Once, a woman told me the closest thing she had to a religion was speculative fiction. Just as spiritual practices do for many believers, reading Ursula Le Guin and Octavia Butler helped her face the haunting edge of humanity’s knowledge, those parts of being alive that refuse explanation.
It’s this confrontation with mystery that Megan Giddings places at the center of her captivating novel Meet Me at the Crossroads. Seven doors appear around the world, each opening to a beautifully warped alternative dimension. Those who walk through these doors see meadows peppered with gold stones and orange deserts under purple skies — but they don’t always come back. Once people realize that the doors are “uncontrollable, unkillable and unknowable,” most ignore them or call them a hoax, aside from a few fringe religious groups. Woven with plenty of heart, this story is not so much about the nature of the unknown as the complicated ways people cope with it.

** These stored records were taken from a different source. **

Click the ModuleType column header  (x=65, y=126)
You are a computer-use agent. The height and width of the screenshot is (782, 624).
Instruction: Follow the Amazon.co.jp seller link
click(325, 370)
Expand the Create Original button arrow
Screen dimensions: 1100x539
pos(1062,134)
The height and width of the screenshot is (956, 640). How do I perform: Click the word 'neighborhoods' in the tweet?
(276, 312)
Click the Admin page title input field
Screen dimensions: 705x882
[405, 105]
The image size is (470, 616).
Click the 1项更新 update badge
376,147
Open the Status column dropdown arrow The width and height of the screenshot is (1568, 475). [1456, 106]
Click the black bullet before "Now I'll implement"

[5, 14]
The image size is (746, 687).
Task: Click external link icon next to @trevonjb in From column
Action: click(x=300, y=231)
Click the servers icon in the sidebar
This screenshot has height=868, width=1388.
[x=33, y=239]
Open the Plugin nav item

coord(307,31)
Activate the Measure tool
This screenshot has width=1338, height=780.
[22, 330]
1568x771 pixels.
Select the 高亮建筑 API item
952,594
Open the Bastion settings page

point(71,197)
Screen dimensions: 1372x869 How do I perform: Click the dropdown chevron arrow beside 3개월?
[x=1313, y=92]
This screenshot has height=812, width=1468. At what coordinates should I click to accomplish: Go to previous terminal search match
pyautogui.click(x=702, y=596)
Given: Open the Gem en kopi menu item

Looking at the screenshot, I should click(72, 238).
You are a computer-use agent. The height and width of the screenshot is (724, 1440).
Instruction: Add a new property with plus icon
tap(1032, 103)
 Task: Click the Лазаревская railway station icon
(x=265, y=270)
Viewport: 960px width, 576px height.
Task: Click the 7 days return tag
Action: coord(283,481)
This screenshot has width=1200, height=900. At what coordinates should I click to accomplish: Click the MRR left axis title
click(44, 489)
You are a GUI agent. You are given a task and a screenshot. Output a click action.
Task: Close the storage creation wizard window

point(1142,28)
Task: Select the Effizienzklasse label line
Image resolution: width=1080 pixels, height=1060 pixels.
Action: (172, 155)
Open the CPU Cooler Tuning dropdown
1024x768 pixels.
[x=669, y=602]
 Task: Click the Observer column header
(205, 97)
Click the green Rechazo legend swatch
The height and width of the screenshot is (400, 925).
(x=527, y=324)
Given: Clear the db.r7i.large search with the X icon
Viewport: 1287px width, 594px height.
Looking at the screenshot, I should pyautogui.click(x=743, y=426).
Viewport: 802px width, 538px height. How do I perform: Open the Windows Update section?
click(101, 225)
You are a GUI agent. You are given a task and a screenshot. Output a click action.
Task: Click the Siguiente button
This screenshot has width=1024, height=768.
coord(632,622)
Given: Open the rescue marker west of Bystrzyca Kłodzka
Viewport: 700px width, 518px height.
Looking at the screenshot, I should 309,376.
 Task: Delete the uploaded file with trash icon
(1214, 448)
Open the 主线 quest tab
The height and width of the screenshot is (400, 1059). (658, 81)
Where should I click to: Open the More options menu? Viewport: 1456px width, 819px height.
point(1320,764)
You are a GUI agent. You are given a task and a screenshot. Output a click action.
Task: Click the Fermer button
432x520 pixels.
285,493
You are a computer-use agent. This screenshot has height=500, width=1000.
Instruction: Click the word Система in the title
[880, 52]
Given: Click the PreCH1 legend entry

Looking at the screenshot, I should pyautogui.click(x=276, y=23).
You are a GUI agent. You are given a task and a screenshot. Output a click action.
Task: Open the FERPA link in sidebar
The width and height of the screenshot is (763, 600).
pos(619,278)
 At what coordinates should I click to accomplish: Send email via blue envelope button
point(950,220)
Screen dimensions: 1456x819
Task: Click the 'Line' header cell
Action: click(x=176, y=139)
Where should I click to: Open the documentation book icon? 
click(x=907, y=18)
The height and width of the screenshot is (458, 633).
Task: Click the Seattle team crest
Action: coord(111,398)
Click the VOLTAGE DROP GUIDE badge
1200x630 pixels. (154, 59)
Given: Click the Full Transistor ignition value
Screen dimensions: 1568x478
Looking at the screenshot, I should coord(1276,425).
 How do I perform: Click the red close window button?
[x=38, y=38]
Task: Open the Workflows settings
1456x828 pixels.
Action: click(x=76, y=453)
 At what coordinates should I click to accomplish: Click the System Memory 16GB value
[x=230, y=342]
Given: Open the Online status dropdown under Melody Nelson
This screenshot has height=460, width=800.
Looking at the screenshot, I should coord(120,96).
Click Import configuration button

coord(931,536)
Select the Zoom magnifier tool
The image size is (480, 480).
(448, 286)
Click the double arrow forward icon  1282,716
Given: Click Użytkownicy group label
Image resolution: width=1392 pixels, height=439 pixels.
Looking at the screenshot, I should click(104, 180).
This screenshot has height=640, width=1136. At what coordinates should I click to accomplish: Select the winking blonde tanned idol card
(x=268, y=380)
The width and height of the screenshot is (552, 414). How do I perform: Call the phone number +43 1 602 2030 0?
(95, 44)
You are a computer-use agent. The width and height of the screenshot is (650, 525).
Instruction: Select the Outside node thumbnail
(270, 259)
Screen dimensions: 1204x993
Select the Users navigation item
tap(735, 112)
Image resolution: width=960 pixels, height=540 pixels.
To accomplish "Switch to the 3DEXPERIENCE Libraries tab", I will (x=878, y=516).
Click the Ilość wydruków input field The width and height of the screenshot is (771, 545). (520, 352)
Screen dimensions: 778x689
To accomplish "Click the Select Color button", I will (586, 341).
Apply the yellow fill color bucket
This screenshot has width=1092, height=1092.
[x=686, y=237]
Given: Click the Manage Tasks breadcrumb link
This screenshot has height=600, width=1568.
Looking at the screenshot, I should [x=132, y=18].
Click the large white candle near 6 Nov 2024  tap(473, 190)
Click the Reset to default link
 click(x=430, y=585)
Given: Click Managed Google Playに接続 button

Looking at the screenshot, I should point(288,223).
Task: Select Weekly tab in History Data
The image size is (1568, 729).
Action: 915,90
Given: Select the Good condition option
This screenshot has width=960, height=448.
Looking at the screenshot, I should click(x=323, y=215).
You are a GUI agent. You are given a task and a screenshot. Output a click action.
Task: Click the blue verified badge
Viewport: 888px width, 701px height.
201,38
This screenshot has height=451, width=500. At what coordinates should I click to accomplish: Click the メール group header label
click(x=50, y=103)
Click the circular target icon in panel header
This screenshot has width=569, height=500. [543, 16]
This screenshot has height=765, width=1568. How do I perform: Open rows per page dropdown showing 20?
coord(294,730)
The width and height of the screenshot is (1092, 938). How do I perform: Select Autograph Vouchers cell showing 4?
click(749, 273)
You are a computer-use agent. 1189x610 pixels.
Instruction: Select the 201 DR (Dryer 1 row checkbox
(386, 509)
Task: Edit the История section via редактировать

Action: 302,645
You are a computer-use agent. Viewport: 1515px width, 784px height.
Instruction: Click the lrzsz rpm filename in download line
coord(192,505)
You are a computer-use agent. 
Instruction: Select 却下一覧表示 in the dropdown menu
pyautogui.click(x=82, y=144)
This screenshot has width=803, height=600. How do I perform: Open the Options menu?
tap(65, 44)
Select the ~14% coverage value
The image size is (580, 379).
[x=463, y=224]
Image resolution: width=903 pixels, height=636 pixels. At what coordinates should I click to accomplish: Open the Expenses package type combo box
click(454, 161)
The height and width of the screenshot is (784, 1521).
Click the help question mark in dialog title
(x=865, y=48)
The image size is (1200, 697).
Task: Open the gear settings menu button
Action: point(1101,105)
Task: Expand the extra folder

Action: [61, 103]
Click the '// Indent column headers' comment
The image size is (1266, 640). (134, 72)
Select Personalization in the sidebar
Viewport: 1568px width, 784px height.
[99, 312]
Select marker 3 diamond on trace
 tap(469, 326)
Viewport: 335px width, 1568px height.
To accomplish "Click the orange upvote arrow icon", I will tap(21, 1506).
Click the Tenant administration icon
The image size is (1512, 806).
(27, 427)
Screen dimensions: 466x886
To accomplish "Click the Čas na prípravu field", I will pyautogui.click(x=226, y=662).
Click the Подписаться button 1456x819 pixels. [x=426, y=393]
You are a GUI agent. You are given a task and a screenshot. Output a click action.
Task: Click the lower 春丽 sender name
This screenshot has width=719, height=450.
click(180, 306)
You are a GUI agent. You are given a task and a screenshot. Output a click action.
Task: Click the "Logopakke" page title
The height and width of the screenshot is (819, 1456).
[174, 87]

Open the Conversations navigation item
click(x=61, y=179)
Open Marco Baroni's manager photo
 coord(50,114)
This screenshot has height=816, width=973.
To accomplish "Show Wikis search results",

In Michigan, twins Ayanna and Olivia grow up near one of the doors, developing contrasting ideas of its meaning. Ayanna lives with their father, who raises her in a marginalized faith community that reveres the door as a divine invitation to embrace mystery. Olivia lives with their mother, a Catholic who rejects her ex-husband’s religion as heretical. Amid the tense family dynamics, the sisters remain close until, upon entering the door as teenagers, Olivia disappears.